Should I convert my overseas savings into Indian Rupees or keep it in the currency that I earn in?
Something that is never an issue while working in India turns into an NRI rupee dilemma once you start working abroad as a professional.
What increases the complexity is that as an NRI professional you earn your salary in a currency that is constantly moving up or down against the Indian rupee on a daily basis.
So whether you are a financial professional or not, making a forecast on the future exchange rate of the Indian Rupee seems to become a part of your personal responsibility.
Should I Convert My Savings into Rupees?
Trying to answer this question in isolation could lead to an incorrect financial decision.
Imagine you are asked the below question:
Is Bangalore better than Jodhpur?
How easy is it to answer this question without knowing the broader context of the question?
You are now provided some additional information. The question is being asked by:
A) A young professional looking for a job in the tech sector.
B) A tourist with a strong interest in the architecture and history of Forts and Palaces.
Does the question suddenly become much easier to answer?
With this additional information you are no longer looking at the Bangalore Jodhpur question in standalone isolation. The context of the question makes it much easier to come up with a more appropriate answer.
Similarly the question about converting savings into rupees also needs to be viewed in the context of your financial wellness objective. Only then will you be able to give a more suitable answer to the question.
As a salaried working NRI, you need to answer this question as a subset of a broader financial plan.
NRI Rupee Dilemma Causes Mixed Feelings
This year has seen a major depreciation of the rupee against major foreign currencies. As an NRI professional this can result in mixed feelings.
On one hand any future remittances you make to India will mean that you will get more rupees for the same foreign currency amount compared to a few months ago.
On the other hand you may feel bad about any previous fixed deposits or investments you made in India. The value of those deposits is suddenly worth much less in foreign currency terms.
(To make things worse it is also likely that by now your better half has already chipped in with an expert comment – Maine to pehle hi kaha tha)
Talk about adding insult to injury!
So you find yourself just sitting there and kicking yourself about the money decision you made.
You are hoping that you don’t have to make this kind of decision ever again.
Here is the thing – There is bad news and some good news.
The bad news is that this is the kind of decision you will continue to face as an NRI on an ongoing basis. Things will keep changing within and outside your personal/professional life.
The good news is that you can do something about it to make better money decisions in the future.
The NRI Professional’s Savings
Any monthly savings you make as an NRI can be broadly be divided into 2 categories: The Committed and Uncommitted Savings.
The Committed Savings
These are the expenses that you need to cover in India on a regular basis.
This would include things like EMI’s for any loans you have taken in India (House/Car) or premiums for any insurance policies.
It would also include the monthly living/medical/education expenses of your parents or relatives back home if those are being covered by you.

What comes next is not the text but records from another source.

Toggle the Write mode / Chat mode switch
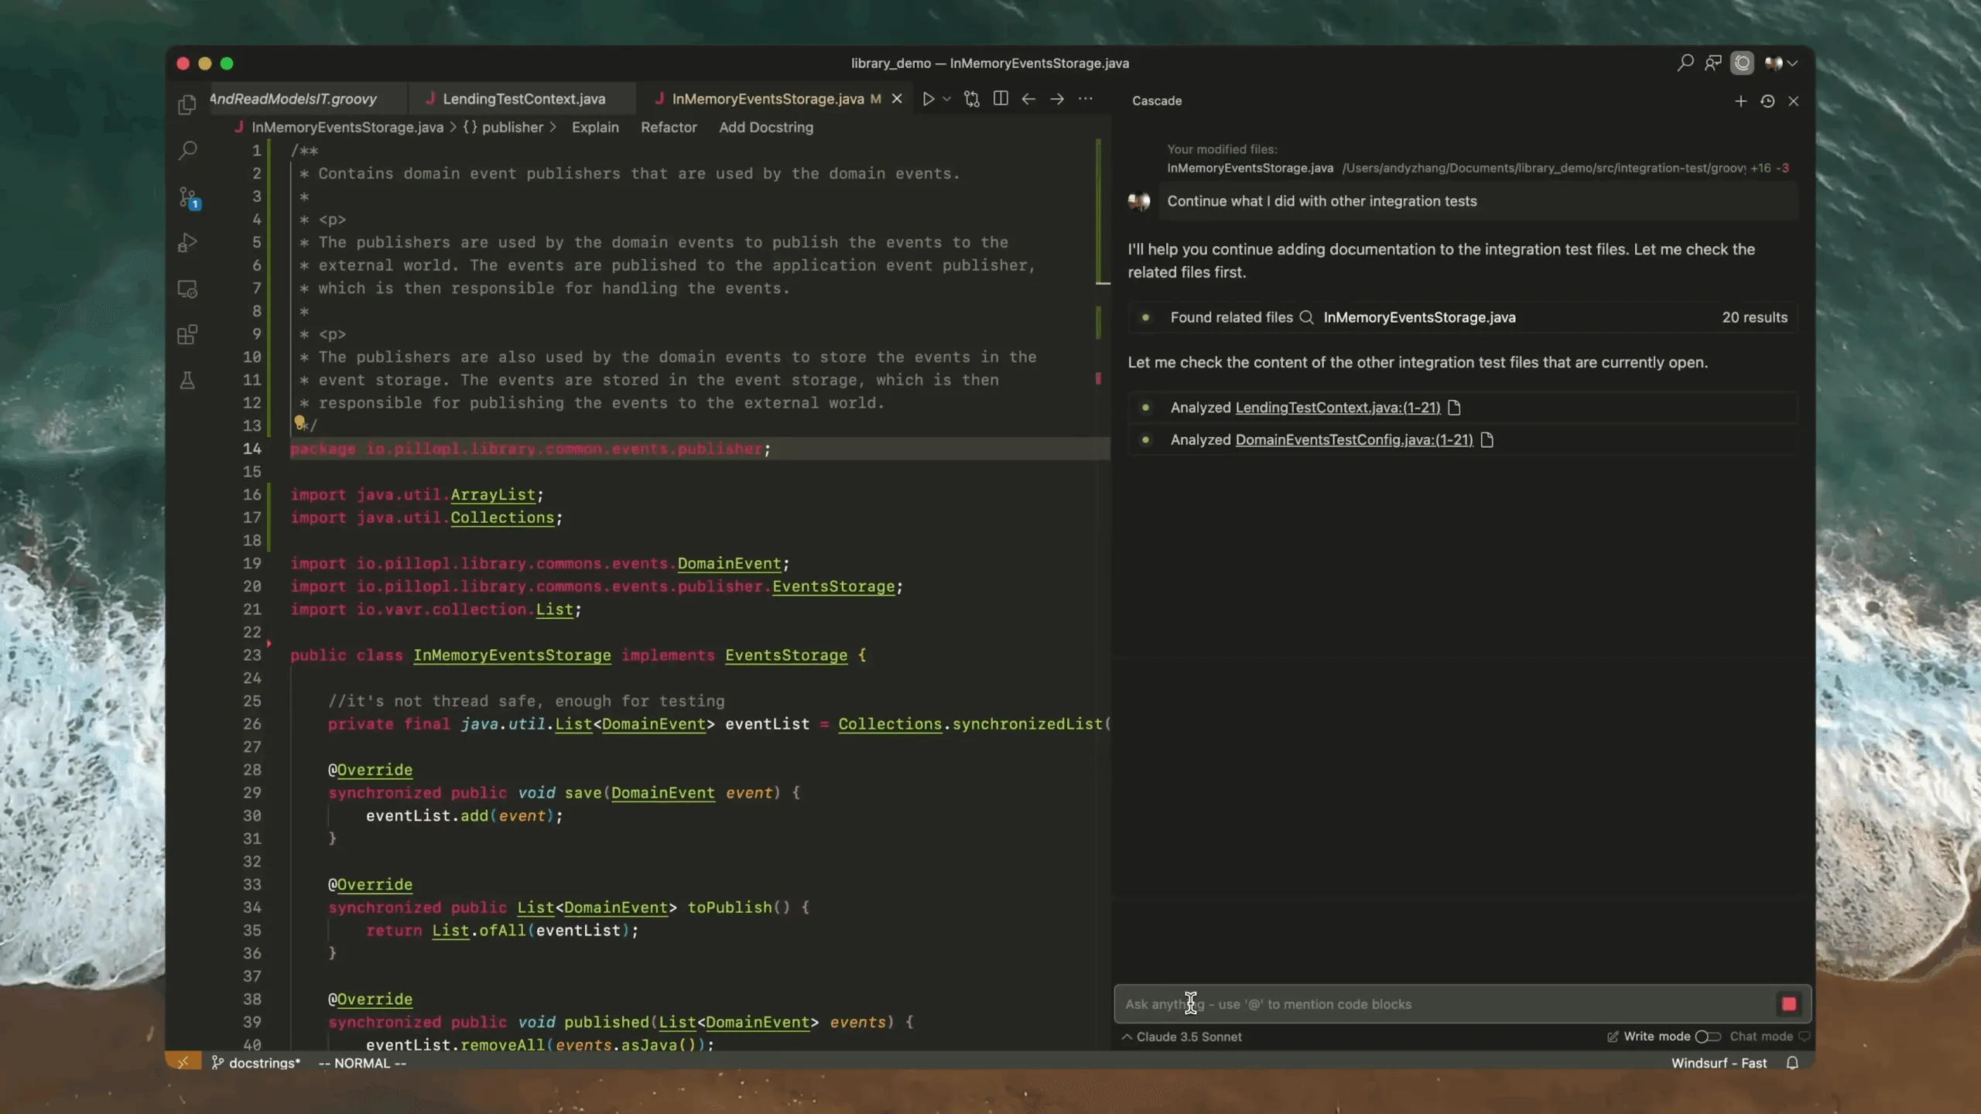1981x1114 pixels. (1707, 1037)
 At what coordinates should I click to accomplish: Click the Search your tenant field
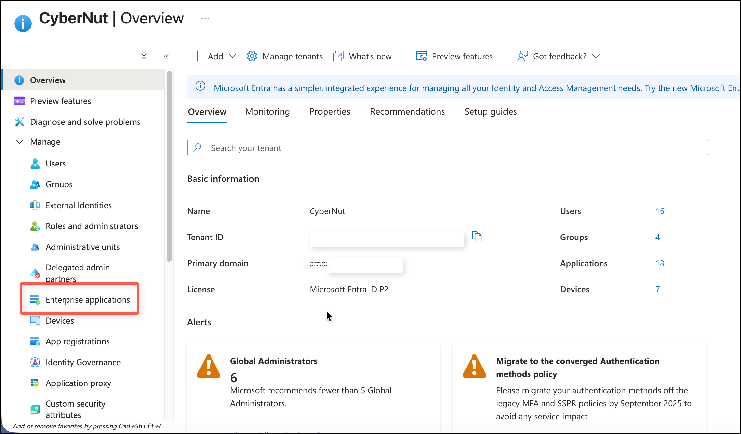[x=447, y=148]
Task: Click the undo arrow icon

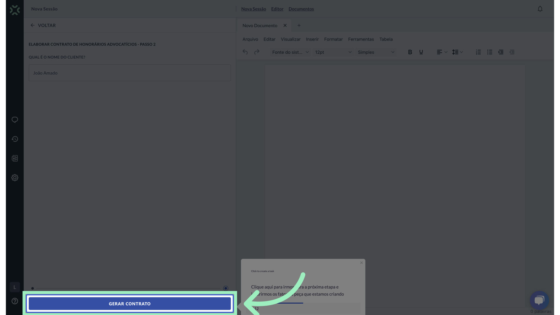Action: [x=245, y=52]
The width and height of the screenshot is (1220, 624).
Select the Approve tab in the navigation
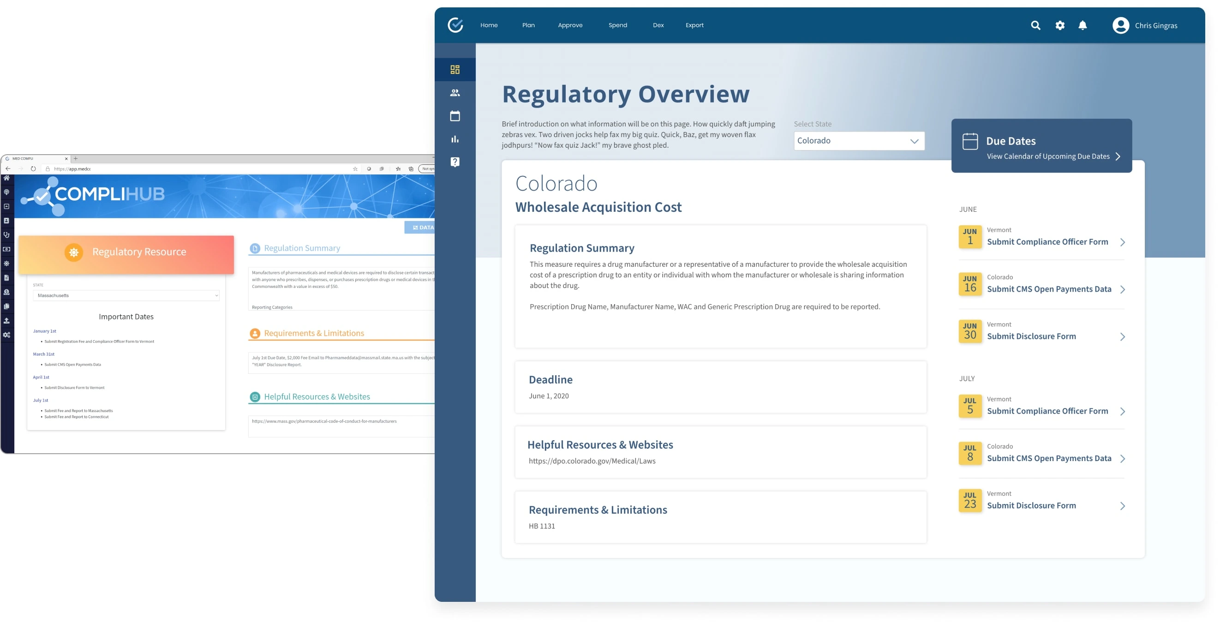(570, 25)
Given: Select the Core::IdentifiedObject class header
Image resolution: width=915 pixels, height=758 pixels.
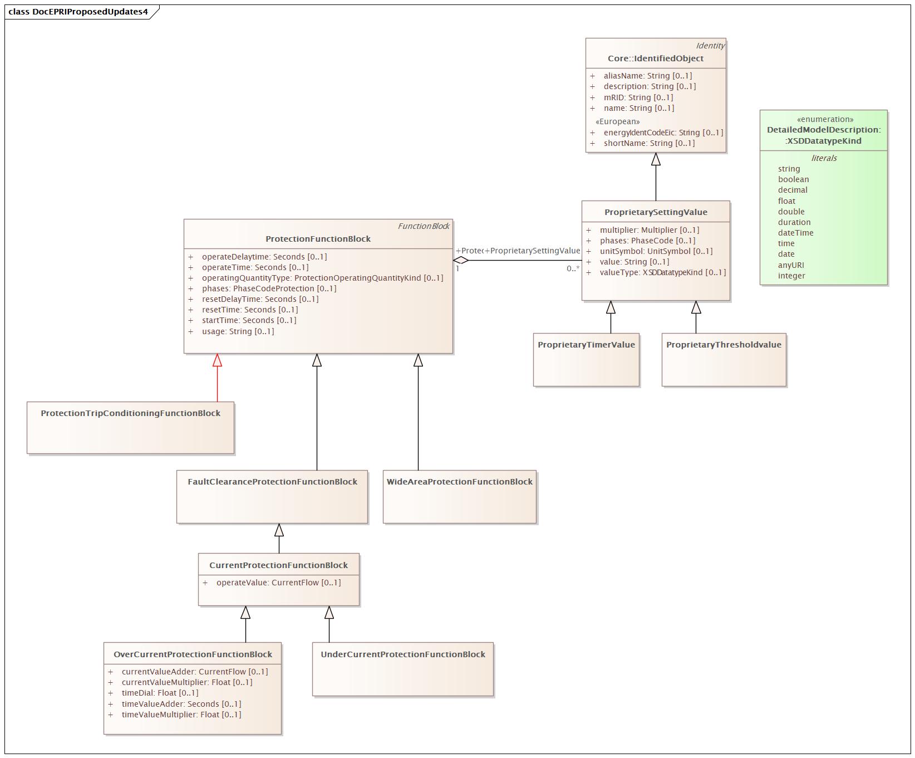Looking at the screenshot, I should point(656,57).
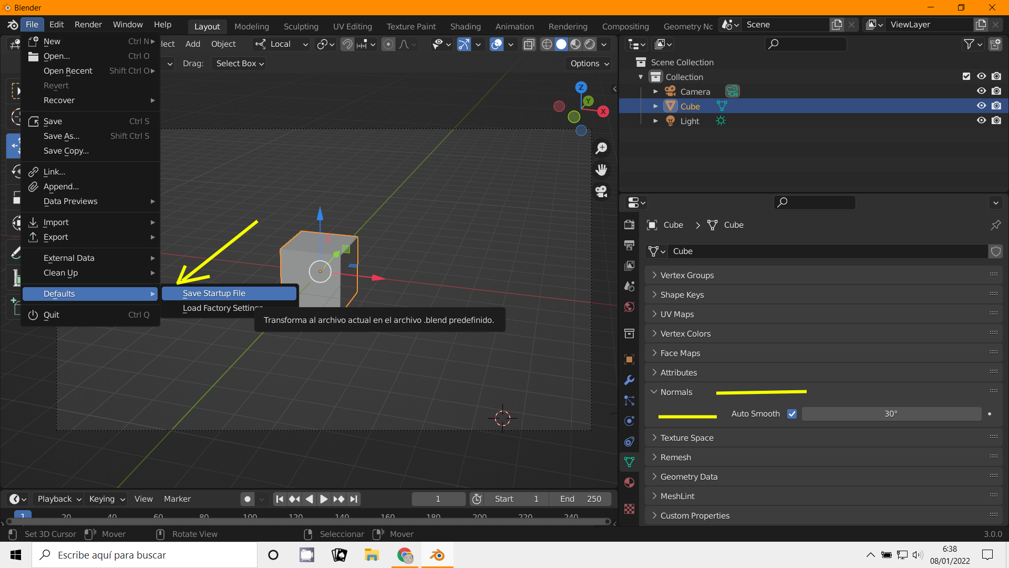Click the Windows taskbar search box

click(x=145, y=555)
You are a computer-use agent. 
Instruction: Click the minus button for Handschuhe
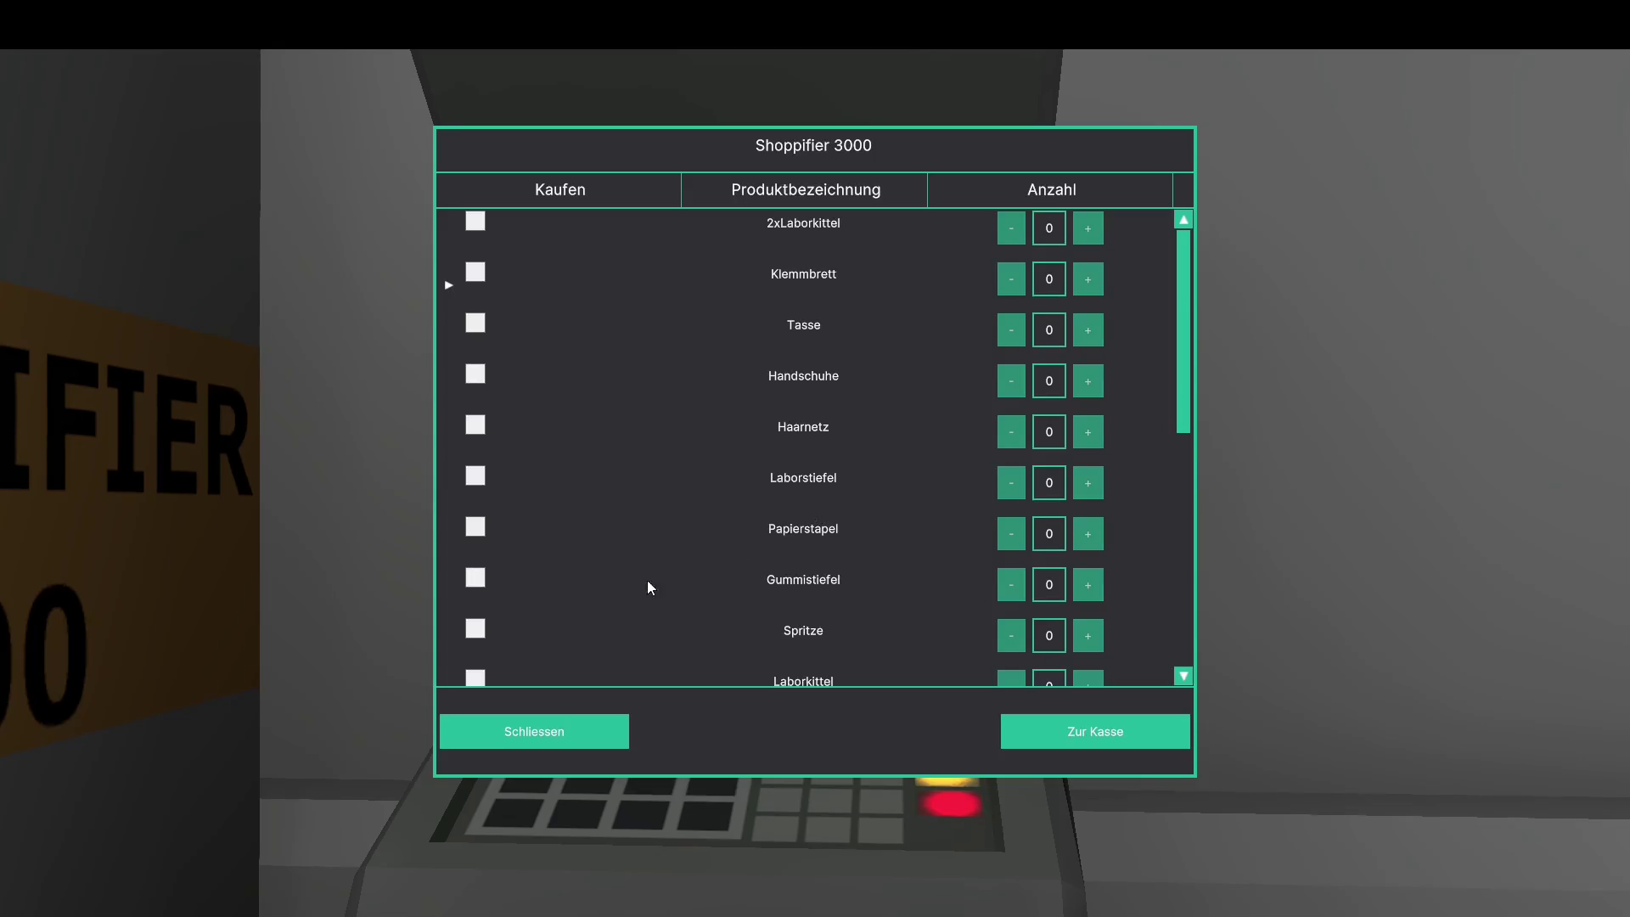[x=1011, y=381]
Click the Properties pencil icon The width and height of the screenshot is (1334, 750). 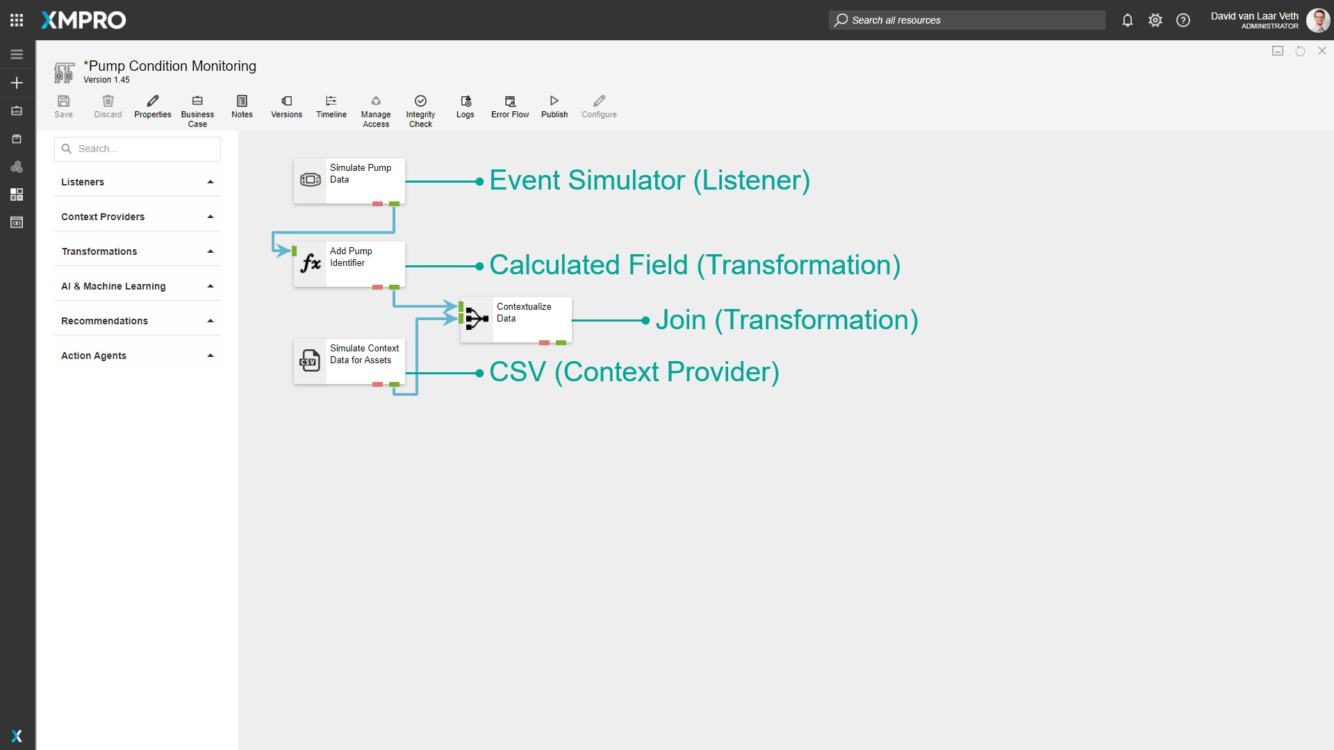pos(153,101)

These are pretty straight forward decisions – You will need money in rupees to cater for these requirements. So converting your savings into rupees is a foregone conclusion for these kind of financial commitments.
The Uncommitted Savings
This is the tricky part.
These are the things that you are saving for in the future.
This would include money for your children’s education, your own retirement or any other item that you have as your financial goal within your financial plan.
For these uncommitted savings you can apply the 50% rule.
The 50% Rule
The 50% rule says that 50% of your savings should be in the country/currency where you plan to stay for the long term.
The meaning of long term here is the country where you want to eventually live and retire in.
So if you eventually plan to return back to India then 50% of your savings can be moved into rupees.
These savings can be invested into mutual funds, deposits or whatever other investment avenue that you desire. The current exchange rate of the rupee should not matter for this.
The balance 50% of the savings can be kept in a non-home currency.
So if you are planning to eventually return to India then 50% of your savings could remain in a different currency (not rupees).
How This Rule Helps
By splitting your savings into two equal buckets you can (almost) get the best of both worlds no matter how the Indian rupee moves in the future.
India has very promising growth prospect for many years to come but no one can predict the future with 100% accuracy.
If 50% of your savings are in India then you too can take part in the fruits of the economic growth that India is set to experience.
However should things pan out differently you will still be able to reduce your risk by not placing all your eggs in the rupee basket.
Answering the question about converting your savings into rupees becomes much easier once you frame a broader context for it.
By applying the 50% rule you can take the unpredictable nature of currency exchange rate out of your savings decisions.
This NRI rupee dilemma is just one of many money dilemmas that NRI professionals face.
I will write about some other common money dilemmas that NRI’s face (with potential solutions) in future posts.